(Beginning of The input)

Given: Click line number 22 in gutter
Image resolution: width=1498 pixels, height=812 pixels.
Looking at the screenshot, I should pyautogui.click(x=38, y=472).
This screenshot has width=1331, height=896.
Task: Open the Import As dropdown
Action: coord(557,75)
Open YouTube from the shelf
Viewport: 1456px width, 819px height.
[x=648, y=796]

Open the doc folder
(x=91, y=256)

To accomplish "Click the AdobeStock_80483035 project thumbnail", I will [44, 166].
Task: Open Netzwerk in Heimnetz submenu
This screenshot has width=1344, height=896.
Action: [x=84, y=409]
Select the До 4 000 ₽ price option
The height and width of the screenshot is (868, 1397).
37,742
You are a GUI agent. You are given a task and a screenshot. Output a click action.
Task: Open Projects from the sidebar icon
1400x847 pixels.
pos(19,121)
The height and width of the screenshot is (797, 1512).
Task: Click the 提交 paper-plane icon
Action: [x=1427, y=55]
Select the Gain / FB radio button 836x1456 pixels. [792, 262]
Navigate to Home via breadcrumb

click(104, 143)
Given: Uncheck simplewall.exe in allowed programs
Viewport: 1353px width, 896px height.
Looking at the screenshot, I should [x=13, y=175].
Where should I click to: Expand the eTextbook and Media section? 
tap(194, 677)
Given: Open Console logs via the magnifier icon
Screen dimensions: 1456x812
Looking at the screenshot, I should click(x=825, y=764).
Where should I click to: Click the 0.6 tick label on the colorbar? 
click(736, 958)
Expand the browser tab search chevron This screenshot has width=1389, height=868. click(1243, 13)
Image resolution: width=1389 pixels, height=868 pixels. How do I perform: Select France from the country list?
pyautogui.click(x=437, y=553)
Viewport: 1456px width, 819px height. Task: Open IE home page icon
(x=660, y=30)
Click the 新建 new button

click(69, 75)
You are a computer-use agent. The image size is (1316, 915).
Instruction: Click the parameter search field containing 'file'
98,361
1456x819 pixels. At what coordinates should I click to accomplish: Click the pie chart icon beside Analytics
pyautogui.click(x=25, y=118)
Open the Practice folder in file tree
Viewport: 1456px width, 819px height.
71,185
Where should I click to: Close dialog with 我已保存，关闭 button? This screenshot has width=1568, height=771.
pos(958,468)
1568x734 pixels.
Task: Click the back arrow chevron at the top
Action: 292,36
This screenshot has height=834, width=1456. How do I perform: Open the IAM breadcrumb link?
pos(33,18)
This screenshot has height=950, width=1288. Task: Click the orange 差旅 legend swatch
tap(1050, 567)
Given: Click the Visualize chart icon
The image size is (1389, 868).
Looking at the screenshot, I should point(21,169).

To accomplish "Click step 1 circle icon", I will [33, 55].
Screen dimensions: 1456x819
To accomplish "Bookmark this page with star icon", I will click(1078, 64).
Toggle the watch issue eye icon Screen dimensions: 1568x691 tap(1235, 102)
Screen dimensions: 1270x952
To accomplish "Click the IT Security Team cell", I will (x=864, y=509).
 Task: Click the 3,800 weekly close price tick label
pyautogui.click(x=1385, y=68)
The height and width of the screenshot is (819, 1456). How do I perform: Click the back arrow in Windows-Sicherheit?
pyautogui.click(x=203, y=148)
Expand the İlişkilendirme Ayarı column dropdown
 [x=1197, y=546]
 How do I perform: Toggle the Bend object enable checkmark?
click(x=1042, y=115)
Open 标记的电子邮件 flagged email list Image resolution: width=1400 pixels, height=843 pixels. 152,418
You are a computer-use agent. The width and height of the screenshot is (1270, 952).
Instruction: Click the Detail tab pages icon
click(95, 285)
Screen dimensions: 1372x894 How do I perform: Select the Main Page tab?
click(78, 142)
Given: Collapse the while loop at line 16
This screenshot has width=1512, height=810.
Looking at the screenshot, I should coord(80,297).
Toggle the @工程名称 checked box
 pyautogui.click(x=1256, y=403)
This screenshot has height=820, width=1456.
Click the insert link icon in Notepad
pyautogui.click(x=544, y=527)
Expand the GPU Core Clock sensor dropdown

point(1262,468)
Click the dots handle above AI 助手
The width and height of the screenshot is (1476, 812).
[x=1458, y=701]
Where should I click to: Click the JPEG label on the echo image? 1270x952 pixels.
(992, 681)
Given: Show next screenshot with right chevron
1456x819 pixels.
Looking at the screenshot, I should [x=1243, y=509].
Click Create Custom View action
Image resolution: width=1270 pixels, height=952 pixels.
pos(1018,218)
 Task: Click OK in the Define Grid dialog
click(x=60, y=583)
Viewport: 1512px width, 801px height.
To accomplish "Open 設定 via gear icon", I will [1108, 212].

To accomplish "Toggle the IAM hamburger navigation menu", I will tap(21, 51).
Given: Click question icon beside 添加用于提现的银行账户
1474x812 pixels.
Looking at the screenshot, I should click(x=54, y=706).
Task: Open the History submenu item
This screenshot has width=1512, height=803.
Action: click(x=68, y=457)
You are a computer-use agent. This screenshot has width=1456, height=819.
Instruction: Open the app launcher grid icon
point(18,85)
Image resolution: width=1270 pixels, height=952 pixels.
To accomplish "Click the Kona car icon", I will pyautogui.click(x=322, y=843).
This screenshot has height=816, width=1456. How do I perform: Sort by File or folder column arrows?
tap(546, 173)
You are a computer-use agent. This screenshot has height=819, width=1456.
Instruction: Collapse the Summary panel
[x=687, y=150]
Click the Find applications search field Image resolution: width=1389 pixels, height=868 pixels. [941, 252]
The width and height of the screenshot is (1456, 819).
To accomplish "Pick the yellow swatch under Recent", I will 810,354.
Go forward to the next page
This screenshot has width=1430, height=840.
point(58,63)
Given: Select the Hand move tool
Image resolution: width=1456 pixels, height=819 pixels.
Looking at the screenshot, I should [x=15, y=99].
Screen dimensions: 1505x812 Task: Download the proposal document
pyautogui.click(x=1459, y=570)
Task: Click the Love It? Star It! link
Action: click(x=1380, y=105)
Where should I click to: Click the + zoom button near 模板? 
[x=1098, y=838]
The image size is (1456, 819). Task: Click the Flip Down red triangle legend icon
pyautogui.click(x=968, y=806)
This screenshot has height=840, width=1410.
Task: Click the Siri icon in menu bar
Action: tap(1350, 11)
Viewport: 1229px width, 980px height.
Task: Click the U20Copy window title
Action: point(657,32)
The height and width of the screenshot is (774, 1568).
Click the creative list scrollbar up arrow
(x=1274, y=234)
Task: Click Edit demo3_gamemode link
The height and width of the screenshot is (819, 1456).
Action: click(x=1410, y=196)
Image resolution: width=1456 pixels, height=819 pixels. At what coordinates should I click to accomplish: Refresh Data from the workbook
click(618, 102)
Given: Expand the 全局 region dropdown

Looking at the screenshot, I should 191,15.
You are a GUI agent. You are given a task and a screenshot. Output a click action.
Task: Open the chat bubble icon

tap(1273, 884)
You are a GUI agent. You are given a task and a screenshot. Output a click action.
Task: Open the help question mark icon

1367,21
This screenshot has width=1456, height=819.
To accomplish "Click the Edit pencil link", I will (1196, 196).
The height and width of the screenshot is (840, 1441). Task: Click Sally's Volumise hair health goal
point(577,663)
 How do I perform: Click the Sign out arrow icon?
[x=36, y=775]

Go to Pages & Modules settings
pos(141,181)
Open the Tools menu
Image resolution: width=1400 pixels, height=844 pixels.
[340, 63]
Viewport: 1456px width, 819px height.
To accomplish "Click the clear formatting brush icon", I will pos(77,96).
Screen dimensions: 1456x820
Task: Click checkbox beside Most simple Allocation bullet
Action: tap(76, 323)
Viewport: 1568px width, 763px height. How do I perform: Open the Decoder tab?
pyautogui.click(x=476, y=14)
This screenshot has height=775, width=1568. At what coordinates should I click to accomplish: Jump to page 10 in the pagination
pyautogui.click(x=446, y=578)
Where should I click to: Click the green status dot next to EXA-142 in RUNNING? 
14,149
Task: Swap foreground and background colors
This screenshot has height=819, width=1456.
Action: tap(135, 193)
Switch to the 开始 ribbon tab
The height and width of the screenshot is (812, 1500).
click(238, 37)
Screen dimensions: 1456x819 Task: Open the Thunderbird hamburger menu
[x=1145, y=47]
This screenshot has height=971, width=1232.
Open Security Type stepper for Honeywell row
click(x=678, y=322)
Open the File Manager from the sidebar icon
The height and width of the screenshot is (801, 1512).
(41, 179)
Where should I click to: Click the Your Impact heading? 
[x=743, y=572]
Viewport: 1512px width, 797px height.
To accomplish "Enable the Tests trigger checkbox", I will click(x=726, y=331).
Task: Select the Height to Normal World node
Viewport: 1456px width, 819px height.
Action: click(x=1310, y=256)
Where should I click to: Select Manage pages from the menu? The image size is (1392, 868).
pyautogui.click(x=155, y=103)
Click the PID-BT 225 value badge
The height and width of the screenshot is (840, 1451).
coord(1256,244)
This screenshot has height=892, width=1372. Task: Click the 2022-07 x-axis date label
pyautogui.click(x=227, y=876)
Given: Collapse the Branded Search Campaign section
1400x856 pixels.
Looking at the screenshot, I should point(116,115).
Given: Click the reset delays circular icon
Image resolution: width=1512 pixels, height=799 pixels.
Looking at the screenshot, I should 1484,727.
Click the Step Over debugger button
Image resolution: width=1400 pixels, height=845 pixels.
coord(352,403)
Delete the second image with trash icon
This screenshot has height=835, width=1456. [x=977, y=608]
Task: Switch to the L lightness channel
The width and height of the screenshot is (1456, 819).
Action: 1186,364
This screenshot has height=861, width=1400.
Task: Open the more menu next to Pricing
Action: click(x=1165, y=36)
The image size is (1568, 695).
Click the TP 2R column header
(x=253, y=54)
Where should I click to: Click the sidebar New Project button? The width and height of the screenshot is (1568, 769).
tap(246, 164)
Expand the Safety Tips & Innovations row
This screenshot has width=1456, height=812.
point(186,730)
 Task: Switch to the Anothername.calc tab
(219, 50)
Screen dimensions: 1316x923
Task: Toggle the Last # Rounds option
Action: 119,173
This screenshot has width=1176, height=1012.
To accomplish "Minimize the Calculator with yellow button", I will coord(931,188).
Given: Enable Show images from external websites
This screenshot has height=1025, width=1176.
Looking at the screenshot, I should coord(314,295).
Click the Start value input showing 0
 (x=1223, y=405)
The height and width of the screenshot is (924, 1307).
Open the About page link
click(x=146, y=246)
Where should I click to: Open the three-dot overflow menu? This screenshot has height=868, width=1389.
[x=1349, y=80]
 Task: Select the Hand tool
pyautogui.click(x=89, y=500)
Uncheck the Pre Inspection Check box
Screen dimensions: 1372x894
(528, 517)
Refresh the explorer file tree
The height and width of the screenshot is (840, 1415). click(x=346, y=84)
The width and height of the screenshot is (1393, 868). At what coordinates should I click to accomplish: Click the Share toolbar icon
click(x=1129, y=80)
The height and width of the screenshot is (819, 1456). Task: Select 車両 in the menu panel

(End of The input)

Requirement: In the records above, find every line with the word "Edit" and copy it.

Task output:
Task: Click Edit demo3_gamemode link
To accomplish "Click the Edit pencil link", I will (1196, 196).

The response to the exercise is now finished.